Things look different up close and far away. Stars, relationships, singing. After my father passed away, lots of accumulated family possessions were lost. Time-based things… holiday super-8s, tape recordings… sad that this stuff so inherent of life and memory were not prized more. Something from this archive was an old vinyl record cut in a carnival record-your-voice booth in the 1930s, of my grandfather singing ‘So Mary Marry Me’ to my grandmother Mary. He was a terrible singer, but the sound was so full of pathos, scratches and fluff, that this powerful evocation of lost time and love was remarkable and self-evident to the teen-age me. It inspired me to make a disc of Catriona telling stories to our son Luke when he was a baby. I wonder if any of the family will be listening to it in 100 years?

We are moved by deja-vus in all media. Music - Charles Ives Central Park in the Dark. Literature - David Mitchell Cloud Atlas (not the movie). Film - William Kentridge thinking about all the other things he has to do that day, and how it affects the work. 


I was born in 1958, and am alert to it when I see it written down. The oldest satellite still circling the earth was launched in 1958. This naturally worries me. 

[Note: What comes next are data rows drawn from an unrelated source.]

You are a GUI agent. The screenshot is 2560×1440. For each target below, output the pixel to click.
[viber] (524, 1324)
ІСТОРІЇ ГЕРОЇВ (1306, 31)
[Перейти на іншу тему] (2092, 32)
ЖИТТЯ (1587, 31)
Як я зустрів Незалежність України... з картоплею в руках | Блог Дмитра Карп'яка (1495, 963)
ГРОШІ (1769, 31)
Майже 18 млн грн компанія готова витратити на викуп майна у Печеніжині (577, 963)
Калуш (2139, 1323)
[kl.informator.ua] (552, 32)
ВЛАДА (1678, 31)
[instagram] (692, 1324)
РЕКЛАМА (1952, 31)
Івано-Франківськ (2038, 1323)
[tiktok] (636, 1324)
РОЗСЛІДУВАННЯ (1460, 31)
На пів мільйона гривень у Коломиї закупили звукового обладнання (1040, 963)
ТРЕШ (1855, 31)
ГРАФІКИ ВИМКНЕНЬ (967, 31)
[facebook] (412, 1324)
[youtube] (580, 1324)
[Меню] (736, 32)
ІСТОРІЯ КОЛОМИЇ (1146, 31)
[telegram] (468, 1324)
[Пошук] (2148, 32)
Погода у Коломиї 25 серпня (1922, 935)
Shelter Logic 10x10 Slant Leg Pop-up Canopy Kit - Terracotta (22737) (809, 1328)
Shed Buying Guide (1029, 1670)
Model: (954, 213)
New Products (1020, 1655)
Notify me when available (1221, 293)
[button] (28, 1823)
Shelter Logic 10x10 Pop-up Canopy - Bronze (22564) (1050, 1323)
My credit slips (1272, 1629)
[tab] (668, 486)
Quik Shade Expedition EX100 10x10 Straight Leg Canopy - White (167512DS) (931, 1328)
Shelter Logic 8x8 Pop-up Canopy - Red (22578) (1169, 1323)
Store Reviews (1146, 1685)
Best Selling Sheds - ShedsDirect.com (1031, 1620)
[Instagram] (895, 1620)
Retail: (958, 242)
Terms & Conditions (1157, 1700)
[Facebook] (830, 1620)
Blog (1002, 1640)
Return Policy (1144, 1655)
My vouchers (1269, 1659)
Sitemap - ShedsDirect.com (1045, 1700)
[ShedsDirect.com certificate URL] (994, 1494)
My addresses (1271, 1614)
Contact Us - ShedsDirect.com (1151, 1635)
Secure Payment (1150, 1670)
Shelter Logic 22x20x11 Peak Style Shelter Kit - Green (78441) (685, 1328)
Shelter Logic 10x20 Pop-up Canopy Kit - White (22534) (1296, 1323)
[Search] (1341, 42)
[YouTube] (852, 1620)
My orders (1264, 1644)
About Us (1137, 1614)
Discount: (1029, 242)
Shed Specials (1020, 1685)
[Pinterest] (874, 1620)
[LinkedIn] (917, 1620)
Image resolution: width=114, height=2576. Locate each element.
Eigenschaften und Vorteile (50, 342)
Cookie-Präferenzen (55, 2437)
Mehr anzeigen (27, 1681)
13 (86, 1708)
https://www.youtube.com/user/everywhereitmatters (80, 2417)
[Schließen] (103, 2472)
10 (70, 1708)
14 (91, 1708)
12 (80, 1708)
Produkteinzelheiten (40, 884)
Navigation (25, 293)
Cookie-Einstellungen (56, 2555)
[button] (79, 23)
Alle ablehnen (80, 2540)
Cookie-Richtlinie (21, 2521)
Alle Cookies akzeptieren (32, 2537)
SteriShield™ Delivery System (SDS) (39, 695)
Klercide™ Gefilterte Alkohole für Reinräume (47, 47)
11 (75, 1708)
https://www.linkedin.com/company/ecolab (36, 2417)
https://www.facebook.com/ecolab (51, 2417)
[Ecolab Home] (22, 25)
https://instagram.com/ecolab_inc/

Fingers crossed for Vanguard 1 https://www.porty.net/st-kilda/mullach.html


https://en.wikipedia.org/wiki/Timeline_of_artificial_satellites_and_space_probes


I have a book, published in 1958 ‘A Dictionary of Abstract Painting’. The poor quality printing and thumbnail images make the work look quaint, like a stamp album, which completely loses any sense of importance and vitality the work originally held. I am drawn to the images still. 


Francis Bacon never saw the Velasquez popes, he painted his versions from magazines.


Here is an image of the dictionary, opened at the page Hilma af Klint should be. The rather beautiful 10 Kensitas cigarette card bookmark came inside when I bought it in the charity shop. Another deja-vu.


Apologies, I seem to have strayed into oblongs. Easily done.